If a bijection extends continuously a finite order bijection, is it also of finite (same) order?

Question

Theorem 24.1.15 says the following: "Let $M_1$ and $M_2$ be metric spaces, $S$ a subset of $M_1$, and $f : S \to M_2$. If $f$ is uniformly continuous and $M_2$ is complete, then there exists a unique continuous extension of $f$ to $\overline S$. Furthermore, this extension is uniformly continuous".

Let's concentrate on the special case where $M_1=M_2=:M$, and $S$ is dense in $M_1=M$, so we get: Let $M$ be a metric space, $S$ a dense subset of $M$, and $f : S \to M$. If $f$ is uniformly continuous and $M$ is complete, then there exists a unique continuous extension of $f$ to $M$. Furthermore, this extension is uniformly continuous.

My question: If we know that actually $f:S \to S$ and $f$ is an automorphism of finite order $d$, and if we also know that the unique continuous extension $F: M \to M$ is an automorphism, is it true that $F$ must be of order $d$?

Remarks: (1) See also this question. (2) Perhaps this question can serve as a counter-example.

Answer 1

Yes, this is true.
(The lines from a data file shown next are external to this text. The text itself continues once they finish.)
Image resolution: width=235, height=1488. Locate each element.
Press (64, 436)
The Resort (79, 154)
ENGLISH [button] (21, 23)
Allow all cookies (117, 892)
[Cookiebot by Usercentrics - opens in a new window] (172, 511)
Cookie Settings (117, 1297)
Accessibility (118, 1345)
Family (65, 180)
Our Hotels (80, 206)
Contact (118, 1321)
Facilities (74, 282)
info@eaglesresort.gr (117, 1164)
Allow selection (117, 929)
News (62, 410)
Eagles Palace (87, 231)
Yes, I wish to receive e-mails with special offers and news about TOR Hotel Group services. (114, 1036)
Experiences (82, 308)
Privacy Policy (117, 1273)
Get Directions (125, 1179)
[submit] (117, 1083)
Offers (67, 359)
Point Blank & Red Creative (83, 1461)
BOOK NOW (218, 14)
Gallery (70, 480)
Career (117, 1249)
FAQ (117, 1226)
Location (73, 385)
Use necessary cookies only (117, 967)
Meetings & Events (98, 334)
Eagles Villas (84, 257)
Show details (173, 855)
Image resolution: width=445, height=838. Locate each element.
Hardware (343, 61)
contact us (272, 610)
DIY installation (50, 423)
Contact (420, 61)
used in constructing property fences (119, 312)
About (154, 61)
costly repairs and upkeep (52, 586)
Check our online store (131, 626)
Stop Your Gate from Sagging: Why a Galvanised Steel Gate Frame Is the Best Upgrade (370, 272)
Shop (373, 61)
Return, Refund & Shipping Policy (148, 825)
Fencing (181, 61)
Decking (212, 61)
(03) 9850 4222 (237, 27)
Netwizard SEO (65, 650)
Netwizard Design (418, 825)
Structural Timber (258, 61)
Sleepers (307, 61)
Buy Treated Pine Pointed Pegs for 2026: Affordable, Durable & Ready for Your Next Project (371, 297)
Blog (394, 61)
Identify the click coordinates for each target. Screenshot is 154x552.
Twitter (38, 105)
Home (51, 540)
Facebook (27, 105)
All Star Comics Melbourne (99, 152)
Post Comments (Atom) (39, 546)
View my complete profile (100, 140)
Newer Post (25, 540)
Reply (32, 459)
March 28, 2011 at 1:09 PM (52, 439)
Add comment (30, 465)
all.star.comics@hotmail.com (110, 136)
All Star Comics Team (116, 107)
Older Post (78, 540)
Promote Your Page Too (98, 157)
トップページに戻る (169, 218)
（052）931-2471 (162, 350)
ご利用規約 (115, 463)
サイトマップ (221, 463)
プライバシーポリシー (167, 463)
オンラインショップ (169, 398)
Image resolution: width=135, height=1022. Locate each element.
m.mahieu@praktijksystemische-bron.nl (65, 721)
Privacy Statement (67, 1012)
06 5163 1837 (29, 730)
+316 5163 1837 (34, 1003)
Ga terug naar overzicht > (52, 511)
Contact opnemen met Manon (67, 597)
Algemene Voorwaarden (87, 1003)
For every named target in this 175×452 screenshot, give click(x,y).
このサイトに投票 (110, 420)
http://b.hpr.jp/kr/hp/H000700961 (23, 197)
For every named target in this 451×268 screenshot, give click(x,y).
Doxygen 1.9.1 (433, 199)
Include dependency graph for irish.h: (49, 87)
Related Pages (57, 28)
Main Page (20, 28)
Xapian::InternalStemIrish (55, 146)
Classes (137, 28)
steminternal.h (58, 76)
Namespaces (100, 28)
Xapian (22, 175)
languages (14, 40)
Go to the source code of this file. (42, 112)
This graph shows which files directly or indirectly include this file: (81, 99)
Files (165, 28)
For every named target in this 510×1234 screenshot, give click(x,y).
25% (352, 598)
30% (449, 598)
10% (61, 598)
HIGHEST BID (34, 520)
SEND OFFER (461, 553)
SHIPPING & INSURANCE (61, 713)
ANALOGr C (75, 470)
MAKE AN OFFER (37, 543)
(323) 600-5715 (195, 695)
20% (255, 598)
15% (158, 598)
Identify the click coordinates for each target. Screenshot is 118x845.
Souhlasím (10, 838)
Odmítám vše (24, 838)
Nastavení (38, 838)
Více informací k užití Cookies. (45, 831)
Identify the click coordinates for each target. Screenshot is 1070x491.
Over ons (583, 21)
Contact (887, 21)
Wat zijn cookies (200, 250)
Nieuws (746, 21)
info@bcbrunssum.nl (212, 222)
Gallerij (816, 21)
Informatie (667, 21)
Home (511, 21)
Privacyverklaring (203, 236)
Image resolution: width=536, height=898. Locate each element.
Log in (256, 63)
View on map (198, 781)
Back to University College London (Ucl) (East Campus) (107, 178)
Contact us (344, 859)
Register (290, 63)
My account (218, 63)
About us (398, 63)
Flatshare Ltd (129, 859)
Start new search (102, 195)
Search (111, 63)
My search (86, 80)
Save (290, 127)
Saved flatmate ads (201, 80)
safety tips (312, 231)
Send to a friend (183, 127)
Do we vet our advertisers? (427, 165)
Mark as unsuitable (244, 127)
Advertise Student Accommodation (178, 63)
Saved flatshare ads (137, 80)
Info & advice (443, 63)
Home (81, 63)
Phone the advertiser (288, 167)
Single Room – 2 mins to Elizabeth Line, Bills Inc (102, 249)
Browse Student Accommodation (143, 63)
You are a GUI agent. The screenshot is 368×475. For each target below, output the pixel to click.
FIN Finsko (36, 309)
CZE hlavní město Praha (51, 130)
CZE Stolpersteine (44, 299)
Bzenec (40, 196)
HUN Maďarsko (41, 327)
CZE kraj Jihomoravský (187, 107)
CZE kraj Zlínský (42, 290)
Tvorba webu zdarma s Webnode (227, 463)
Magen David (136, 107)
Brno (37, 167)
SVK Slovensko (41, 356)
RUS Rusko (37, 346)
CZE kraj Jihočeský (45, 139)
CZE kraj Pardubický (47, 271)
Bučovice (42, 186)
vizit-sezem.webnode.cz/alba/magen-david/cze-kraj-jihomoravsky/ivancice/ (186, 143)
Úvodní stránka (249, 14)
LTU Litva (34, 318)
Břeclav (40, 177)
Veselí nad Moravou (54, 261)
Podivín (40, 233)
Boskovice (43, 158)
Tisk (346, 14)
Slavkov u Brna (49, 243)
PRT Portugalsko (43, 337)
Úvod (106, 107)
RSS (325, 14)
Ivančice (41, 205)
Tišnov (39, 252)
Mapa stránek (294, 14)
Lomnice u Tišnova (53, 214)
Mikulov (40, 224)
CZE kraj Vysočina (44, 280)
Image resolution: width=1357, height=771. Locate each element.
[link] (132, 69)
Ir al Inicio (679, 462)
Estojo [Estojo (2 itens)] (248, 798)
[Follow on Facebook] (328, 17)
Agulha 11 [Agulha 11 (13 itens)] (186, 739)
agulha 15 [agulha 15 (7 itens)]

For $x \in M$, choose a sequence $x_i \in S$ such that $x_i \to x$ as $i \to \infty$. We have $f^d(x_i)=x_i$. Since $f^d$ is continuous, $$x = \lim_{i \to \infty} x_i = \lim_{i \to \infty} f^d(x_i) = f^d(\lim_{i \to \infty} x_i) = f^d(x) $$

Answer 2

Yes. Note that for any $d$, $F^d:M\to M$ is a continuous extension of $f^d:S\to S$. If $f^d$ is the identity, then the identity $M\to M$ is a continuous extension of $f^d$, and so by uniqueness of the continuous extension, $F^d$ must be the identity. It follows that if $f$ has order $d$, so does $F$.